Discover the Fascinating History of the Cincinnati Subway
Cincinnati is known for its unique chili, die-hard baseball fans, and stunning historic architecture. But did you know that the city is also the location of the country’s largest abandoned subway? Under the city streets there is a vast network of abandoned railways that never once served their intended purpose. Learn more about this fascinating Cincinnati attraction and plan to take a tour the next time one is offered.
The Original Plan
Cincinnati, like most rapidly-growing cities at the start of the 20th century, was looking for a way to quickly and affordably get people where they needed to go. Cincinnati had over 200 miles of street car tracks at the time, but a trip from the suburbs into downtown could routinely take over an hour.
A subway seemed like the logical solution, and $6 million was allocated for the project. The original design was conceived as a loop that traveled around the circumference of the city and hit most of the near suburbs, including St. Bernard and Norwood. With a design and funding in place, the initial stages of construction got underway in 1917.
Why was the Subway Never Completed?
In the history of large-scale infrastructure, there are few projects that seem as completely doomed to fail as the Cincinnati subway. Just 11 days before voters approved the project, the United States entered World War One, immediately diverting crucial resources and effectively shutting the project down entirely. After the end of the war, shortages caused the budget of the subway project to double.
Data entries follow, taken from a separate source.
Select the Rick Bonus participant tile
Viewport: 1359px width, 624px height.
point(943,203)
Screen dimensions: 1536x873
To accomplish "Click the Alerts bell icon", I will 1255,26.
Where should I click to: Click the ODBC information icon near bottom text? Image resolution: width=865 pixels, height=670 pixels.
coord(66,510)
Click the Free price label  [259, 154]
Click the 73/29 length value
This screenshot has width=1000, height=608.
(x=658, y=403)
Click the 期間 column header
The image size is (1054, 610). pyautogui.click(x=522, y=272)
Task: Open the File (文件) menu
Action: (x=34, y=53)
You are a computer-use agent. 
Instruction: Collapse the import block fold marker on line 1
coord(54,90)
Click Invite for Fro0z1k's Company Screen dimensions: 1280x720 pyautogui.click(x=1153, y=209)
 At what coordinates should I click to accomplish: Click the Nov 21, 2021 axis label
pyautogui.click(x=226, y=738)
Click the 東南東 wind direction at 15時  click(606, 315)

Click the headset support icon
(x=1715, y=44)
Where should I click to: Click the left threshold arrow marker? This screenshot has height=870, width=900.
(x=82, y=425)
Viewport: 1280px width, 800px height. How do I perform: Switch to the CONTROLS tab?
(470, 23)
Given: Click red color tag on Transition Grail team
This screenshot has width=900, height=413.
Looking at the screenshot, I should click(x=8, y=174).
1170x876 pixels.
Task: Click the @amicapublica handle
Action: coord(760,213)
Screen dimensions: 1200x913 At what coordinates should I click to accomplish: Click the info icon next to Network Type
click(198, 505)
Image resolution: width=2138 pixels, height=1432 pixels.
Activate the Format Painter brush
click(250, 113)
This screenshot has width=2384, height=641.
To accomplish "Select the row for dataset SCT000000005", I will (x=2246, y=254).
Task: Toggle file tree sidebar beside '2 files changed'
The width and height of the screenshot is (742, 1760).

With the funds already allocated, construction got underway, and large sections underneath Cincinnati began to be excavated. Some were even developed enough to house passenger platforms and amenities. But with costs mounting and the scale of the subway ballooning out of control, the project was suspended indefinitely in 1927.
Schemes were devised at various points in the 20th century to salvage the unfinished subway, but the setbacks continued. The Great Depression dried up potential funding, and World War Two further drained momentum from the project. By the time city leaders considered a further push, Cincinnati’s population had leveled off and the car had become the preferred method of transportation.
Proposals for the unused subway have been floated, but none has managed to capture the attention of the public or local decision makers. A wine-maker wanted to turn the tunnels into a massive wine cellar and bottling plant in the 60s but could not secure the proper building codes.
One entrepreneur had plans to turn it into an underground mall and night club but could not raise the necessary funds. As recently as the early 2000s, a light rail project was proposed, but the multi-billion dollar price tag and 30 year project time line were roundly rejected by voters. The Cincinnati subway has never failed to attract interest, but a combination of poor planning, bad timing, and sheer rotten luck have kept the tunnel network abandoned from the start.
Taking a Subterranean Tour
Out of safety concerns, most of the above-ground entrances to the subway have been secured. But twice a year Cincinnati residents and visitors have a unique opportunity to explore the creepy and fascinating subterranean subway system. The Cincinnati Museum leads guided tours through the tunnels lead by a guide and docent.
The five-block tour lasts around two hours and is accompanied by a fascinating talk detailing the original plans for the subway and its unfortunate history of failure. The dark and dusty tunnels are not the most visually-striking features of Cincinnati, but they are certainly one of the most curious. If you have a sturdy pair of boots and like your history to be a little haunted, we can’t recommend the tour enough.